Ist bei Ihren Tests denn auch schon abgeklärt worden, ob evtl. die Leuchten Ursache für einen schnelleren LED-Verschleiß sein können?
Ich wundere mich bei einigen - mehrflammigen - Leuchten, dass ich an einer bestimmten Position schon mehrmals die LED (unterschiedliche Hersteller) wechseln musste, während an anderen Positionen immer noch die ersten LED's brennen.
Gibt es dafür technische Erklärungen?

PHolzwarth am 27.12.2019 um 10:22 Uhr
Miserable Haltbarkeit auch bei Marken-LEDs

Seit 2016 haben wir die Beleuchtung im Haus schrittweise auf LED umgestellt.

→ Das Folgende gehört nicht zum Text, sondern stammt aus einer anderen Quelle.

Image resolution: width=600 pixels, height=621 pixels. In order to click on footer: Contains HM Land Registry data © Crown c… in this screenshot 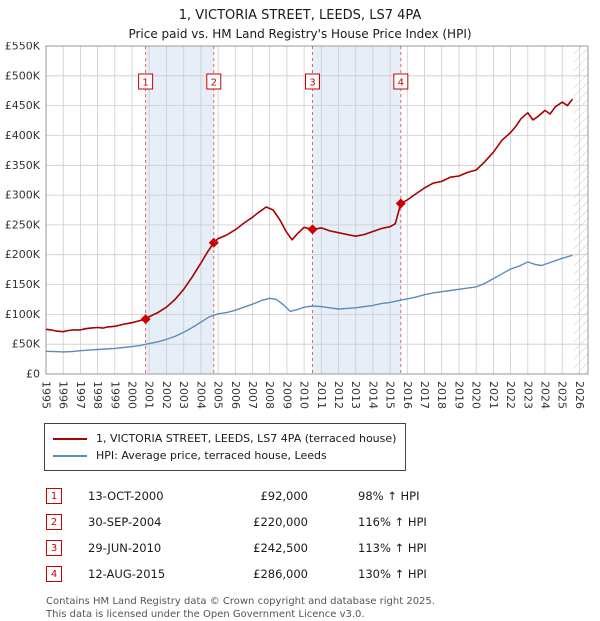, I will do `click(323, 608)`.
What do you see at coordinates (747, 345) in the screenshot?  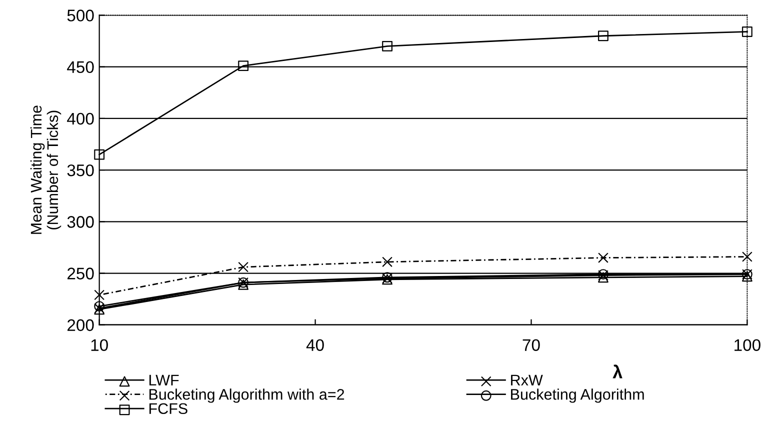 I see `x-tick-label: 100` at bounding box center [747, 345].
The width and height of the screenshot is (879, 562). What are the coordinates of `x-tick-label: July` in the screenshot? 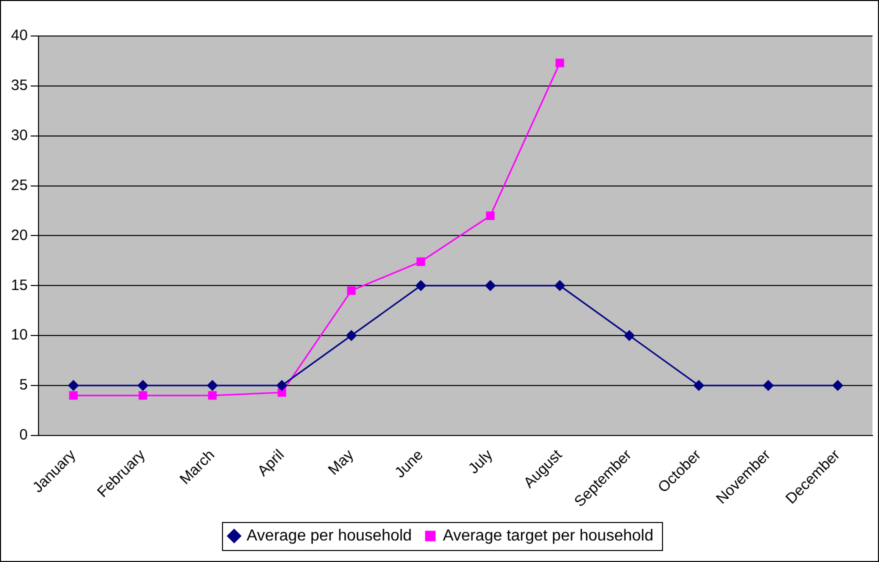 It's located at (480, 462).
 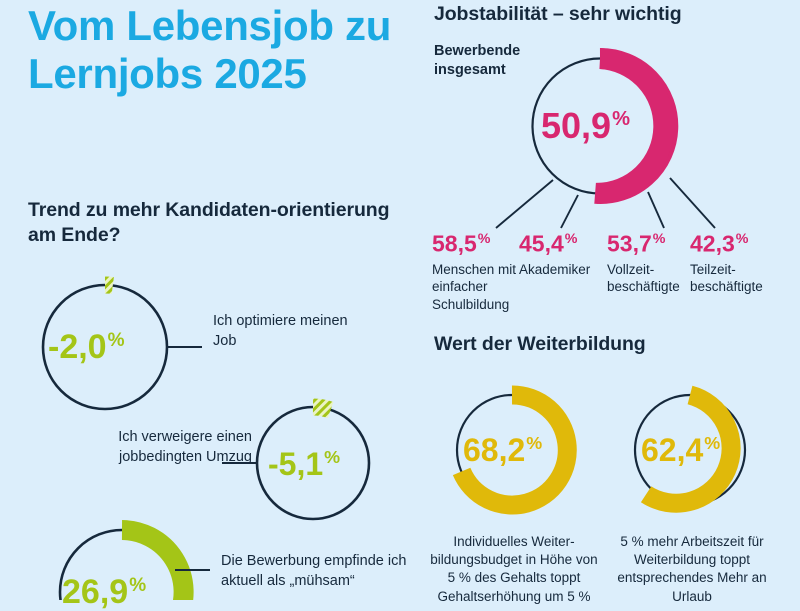 I want to click on jobstability-main-value: 50,9%, so click(x=586, y=126).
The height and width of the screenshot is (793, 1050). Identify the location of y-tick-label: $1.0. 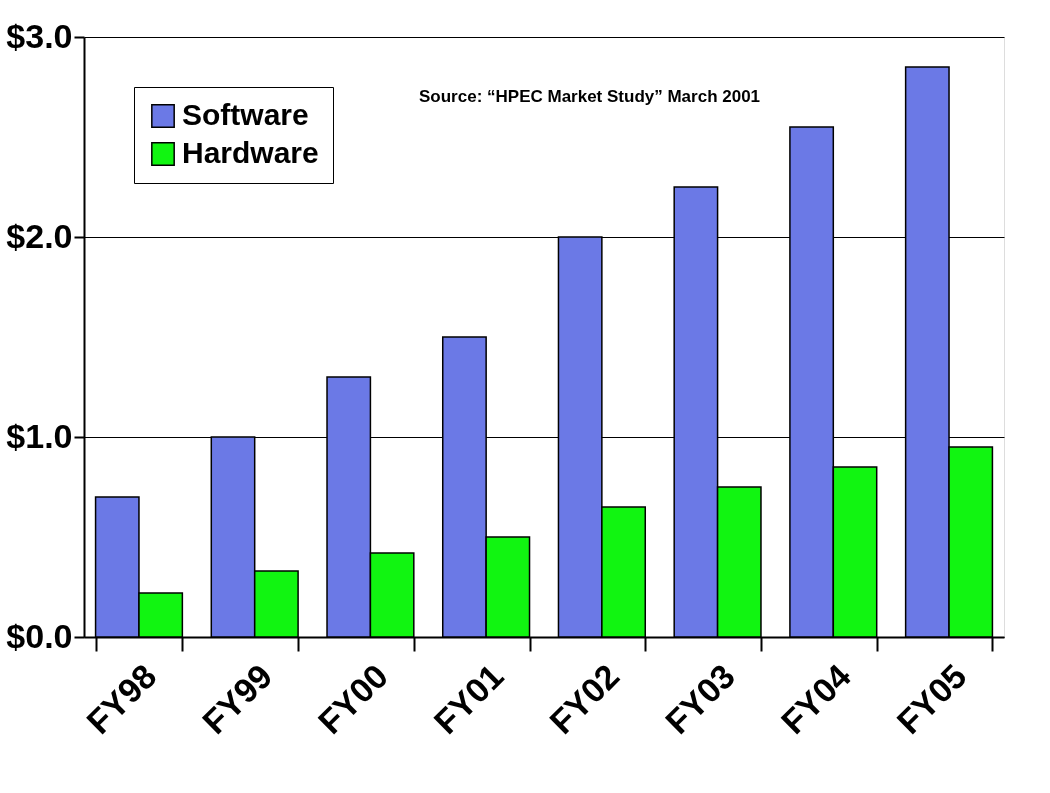
(40, 436).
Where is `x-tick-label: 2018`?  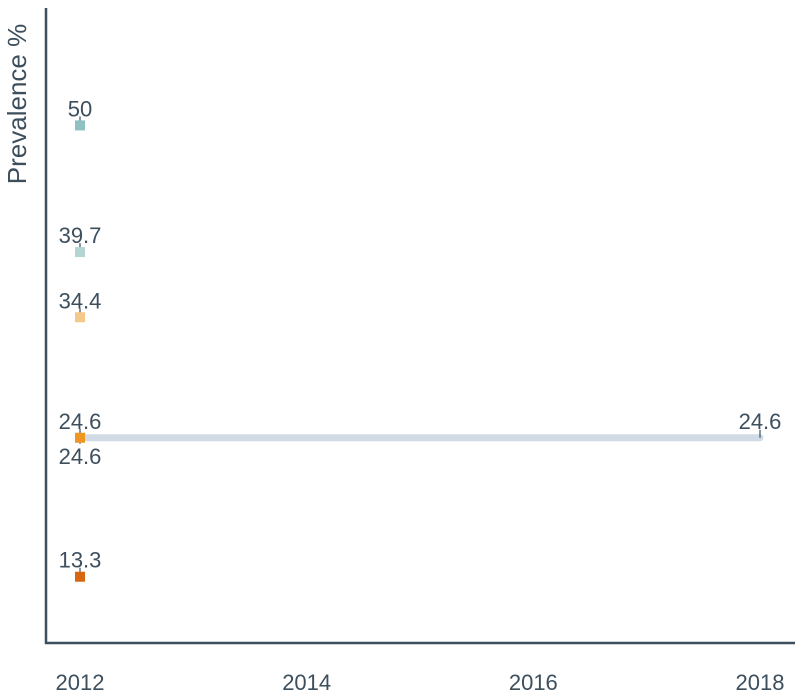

Der hohen Preise wegen haben wir zunächst "günstigere" Birnen von kleineren Herstellern gekauft - Müller Licht, Del, LE, Ascher, Mengs. Wegen deren miserabler Haltbarkeit - Defekte im Monatsrhythmus trotz geringer Brenndauer - kamen dann einige Philips-LED-Birnen dazu. Auch von denen funktionieren mittlerweile nur noch wenige. Bei Müller Licht hatten wir einige Birnen als Garantie-Fall eingeschickt, bekamen auch Ersatz, aber auch die Ersatz-Birnen gingen nach ähnlicher Zeit kaputt. Mittlerweile sind wir bei Osram angelangt, die halten nun seit Monaten recht gut, erst ein Ausfall. Trotzdem sind wir frustriert - hohe Preise, hohe Umweltbelastung bei Herstellung und Entsorgung. Dazu die Vielzahl an Farbtemperaturen und Helligkeiten, die zum Mitkauf von Ersatz-Birnen zwingen, will man ein inhomogenes Erscheinungsbild der Raumbeleuchtung vermeiden. Wir fordern 2 Jahre Garantie auf LED-Birnen ohne Wenn und Aber!